[Start of section]

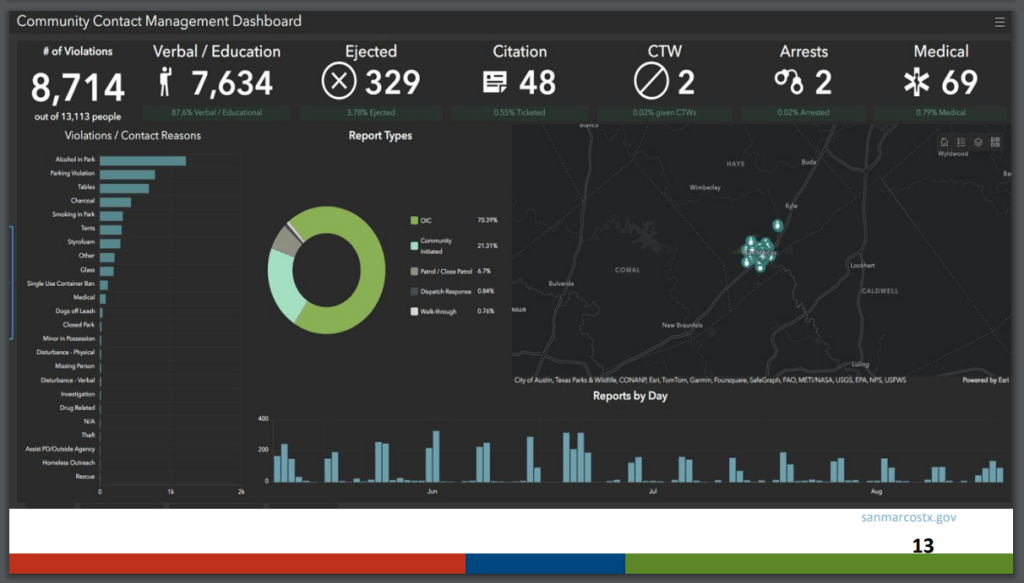This screenshot has height=583, width=1024.
Task: Expand the left side panel handle
Action: click(x=11, y=282)
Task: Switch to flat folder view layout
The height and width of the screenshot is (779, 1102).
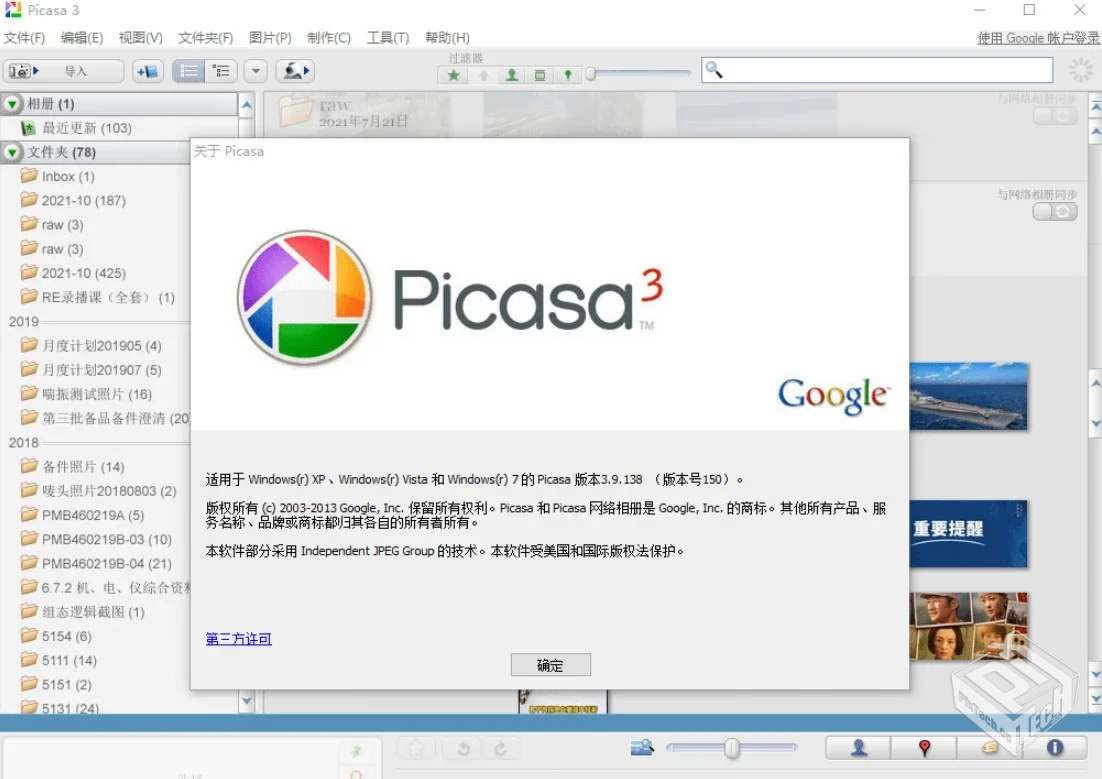Action: [x=188, y=70]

[End of section]

**What is needed:**
Each line from the one holding "The height and" to the end of the records above must be copied exactly; the pictures must not be copied.

**Exercise response:**
The height and width of the screenshot is (779, 1102).
Action: [x=188, y=70]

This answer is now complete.